Man-made climate change is killing coral around the world’s oceans. Elephants have been poached to near endangerment for their tusks. Now, man’s insatiable desire for profit has driven miners deep into Madagascar’s rainforests in search of sapphires, and one of the world’s most important ecosystems is at risk.

Madagascar produces about half of the world’s sapphires. Since the discovery of more high-quality gems last September, miners, primarily from Sri Lanka, are pouring into the area around the town of Bemainty in the Didy region, which sits in the Ankeniheny-Zahamena Corridor (CAZ), a 910,000-acre protected area in Madagascar’s eastern rainforests.

Take Action: Tell the US to Preserve Its Commitment to the Paris Climate Agreement

In order to build the illegal shallow-pit mines, tens of thousands of miners have cut down thousands of acres of forest in the protected area, the Guardian reports. After extracting gravel from the earth, workers run it through nearby water sources and search for sapphires.

While deforestation is detrimental anywhere on the planet, clearing rainforests in Madagascar is particularly harmful to an ecosystem that is a conservationist priority.

Sitting off the east coast of Africa, Madagascar is the world’s fourth-largest island, and is home to 5% of the world’s biodiversity. Almost all the species that inhabit the island exist nowhere else on Earth, including 89% of its reptiles, 92% of its mammals and more than 11,000 species of plants.

Read More: Go Deep Into the Amazon in This Stunning Virtual Reality Film

Furthermore, because trees naturally filter carbon dioxide, nature parks like CAZ and the neighboring Makira Forest are instrumental in combating climate change.
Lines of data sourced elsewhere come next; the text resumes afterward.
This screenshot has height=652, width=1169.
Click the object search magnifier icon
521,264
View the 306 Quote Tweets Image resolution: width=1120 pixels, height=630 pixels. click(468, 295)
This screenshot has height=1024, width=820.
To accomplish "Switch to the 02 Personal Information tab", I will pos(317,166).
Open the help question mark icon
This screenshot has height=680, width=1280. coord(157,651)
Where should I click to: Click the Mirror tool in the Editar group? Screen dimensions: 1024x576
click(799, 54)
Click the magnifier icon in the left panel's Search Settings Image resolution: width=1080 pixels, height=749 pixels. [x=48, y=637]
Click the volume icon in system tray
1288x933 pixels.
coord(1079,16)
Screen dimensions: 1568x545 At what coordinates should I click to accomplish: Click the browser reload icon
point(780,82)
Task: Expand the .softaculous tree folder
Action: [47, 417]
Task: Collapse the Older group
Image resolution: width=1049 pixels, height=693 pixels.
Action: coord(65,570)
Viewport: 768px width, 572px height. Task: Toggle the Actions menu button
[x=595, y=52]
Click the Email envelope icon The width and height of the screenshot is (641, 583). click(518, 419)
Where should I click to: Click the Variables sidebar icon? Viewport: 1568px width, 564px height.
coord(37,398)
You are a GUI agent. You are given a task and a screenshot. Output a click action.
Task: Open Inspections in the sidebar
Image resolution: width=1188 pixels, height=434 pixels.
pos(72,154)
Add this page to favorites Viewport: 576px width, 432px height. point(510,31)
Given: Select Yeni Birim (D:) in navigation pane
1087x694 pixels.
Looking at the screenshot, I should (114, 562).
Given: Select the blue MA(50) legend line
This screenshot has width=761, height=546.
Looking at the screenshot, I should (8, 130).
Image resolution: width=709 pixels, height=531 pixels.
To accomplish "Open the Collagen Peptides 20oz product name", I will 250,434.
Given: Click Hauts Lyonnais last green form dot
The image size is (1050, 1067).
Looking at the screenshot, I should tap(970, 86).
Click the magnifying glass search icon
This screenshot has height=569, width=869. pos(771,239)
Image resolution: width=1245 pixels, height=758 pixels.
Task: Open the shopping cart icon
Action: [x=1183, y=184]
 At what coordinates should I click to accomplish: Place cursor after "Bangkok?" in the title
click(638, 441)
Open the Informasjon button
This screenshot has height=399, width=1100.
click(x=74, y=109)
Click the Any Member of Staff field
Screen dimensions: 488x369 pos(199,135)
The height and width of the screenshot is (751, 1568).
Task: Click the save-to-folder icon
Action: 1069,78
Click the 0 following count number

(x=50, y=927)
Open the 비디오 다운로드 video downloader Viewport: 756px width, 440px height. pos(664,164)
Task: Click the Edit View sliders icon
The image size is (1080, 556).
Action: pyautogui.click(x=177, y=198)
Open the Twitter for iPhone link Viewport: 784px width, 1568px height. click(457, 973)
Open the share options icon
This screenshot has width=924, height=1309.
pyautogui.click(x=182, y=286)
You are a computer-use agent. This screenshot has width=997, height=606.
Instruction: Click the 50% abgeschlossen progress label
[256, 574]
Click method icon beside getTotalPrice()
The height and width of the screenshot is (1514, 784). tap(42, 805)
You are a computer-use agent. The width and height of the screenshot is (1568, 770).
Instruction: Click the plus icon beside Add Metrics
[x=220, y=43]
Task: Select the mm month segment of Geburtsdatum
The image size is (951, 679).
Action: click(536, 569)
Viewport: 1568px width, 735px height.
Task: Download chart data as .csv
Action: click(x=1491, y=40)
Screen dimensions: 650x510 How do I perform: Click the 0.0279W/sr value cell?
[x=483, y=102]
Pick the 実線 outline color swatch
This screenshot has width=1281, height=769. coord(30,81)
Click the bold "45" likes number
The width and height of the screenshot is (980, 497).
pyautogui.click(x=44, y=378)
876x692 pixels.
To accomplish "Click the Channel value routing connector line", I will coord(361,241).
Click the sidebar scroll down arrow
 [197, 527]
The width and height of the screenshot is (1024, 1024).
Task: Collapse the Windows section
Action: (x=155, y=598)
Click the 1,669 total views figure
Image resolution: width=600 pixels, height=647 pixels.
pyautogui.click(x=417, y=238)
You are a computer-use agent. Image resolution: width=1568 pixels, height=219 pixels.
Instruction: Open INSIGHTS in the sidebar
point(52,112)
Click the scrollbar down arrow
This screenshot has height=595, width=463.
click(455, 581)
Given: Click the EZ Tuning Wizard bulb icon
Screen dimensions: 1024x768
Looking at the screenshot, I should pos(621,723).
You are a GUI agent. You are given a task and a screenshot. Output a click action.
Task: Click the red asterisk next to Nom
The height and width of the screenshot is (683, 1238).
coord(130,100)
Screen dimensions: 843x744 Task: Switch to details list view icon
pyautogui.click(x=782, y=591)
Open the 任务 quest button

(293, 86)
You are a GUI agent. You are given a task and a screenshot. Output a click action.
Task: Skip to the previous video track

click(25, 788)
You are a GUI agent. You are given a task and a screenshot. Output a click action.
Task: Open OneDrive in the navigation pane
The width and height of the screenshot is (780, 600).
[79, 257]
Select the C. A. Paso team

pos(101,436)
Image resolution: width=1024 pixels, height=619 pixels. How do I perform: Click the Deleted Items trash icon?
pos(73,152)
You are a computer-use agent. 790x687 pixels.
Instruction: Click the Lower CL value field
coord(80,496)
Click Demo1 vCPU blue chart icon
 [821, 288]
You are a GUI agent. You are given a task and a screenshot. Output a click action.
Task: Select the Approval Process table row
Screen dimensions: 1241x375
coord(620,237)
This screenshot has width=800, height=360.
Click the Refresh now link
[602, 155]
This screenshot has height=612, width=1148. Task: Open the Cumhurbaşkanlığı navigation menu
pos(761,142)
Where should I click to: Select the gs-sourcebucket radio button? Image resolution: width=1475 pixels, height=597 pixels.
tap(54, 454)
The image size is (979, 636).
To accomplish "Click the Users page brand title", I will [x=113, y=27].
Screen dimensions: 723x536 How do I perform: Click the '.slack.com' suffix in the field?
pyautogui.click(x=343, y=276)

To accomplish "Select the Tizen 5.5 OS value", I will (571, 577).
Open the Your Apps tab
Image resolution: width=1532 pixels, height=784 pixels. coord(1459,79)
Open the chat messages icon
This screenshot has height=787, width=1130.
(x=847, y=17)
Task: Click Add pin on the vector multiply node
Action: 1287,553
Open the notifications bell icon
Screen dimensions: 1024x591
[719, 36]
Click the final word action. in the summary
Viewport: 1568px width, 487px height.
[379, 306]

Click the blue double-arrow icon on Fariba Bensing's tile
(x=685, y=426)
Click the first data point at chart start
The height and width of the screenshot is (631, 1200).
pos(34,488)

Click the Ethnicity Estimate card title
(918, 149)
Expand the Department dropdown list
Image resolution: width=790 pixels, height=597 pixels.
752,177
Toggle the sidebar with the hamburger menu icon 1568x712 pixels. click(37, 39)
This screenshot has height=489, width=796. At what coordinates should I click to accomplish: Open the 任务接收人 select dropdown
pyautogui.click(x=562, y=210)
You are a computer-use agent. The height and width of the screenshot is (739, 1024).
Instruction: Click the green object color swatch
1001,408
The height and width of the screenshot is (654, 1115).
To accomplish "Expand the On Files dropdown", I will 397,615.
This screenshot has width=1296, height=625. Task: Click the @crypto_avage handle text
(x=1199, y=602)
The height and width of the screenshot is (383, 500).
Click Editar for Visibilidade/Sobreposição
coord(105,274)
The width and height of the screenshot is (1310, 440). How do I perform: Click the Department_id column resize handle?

The island’s iconic lemurs aren’t the only occupants. CAZ is home to 325,000 people whose livelihoods are also being disrupted. Beyond the destruction of wildlife and natural resources, which hurt local populations, communities cannot handle the influx of more occupants.

“Insecurity increases, the cost of living rises, and the education of a generation of kids may be damaged as schools close,” Tokihenintsoa Andrianjohaninarivo, of Conservation International Madagascar, told the Independent. “Water becomes polluted as there are suddenly thousands of new people living in an area with no sanitation facilities.”

The pursuit of sapphires is dangerous for the miners, too. Even with manual filtration systems, they can only remain underground for 30-minute periods due to harmful gases in the mines, as BBC documents.  

Read More: Deforestation in Malawi Is So Severe the Army Needed to Step in to Stop It

Previously, the Didy region experienced a mining rush in 2012 that ended when the government intervened by arresting and deporting many of the Sri Lankan miners.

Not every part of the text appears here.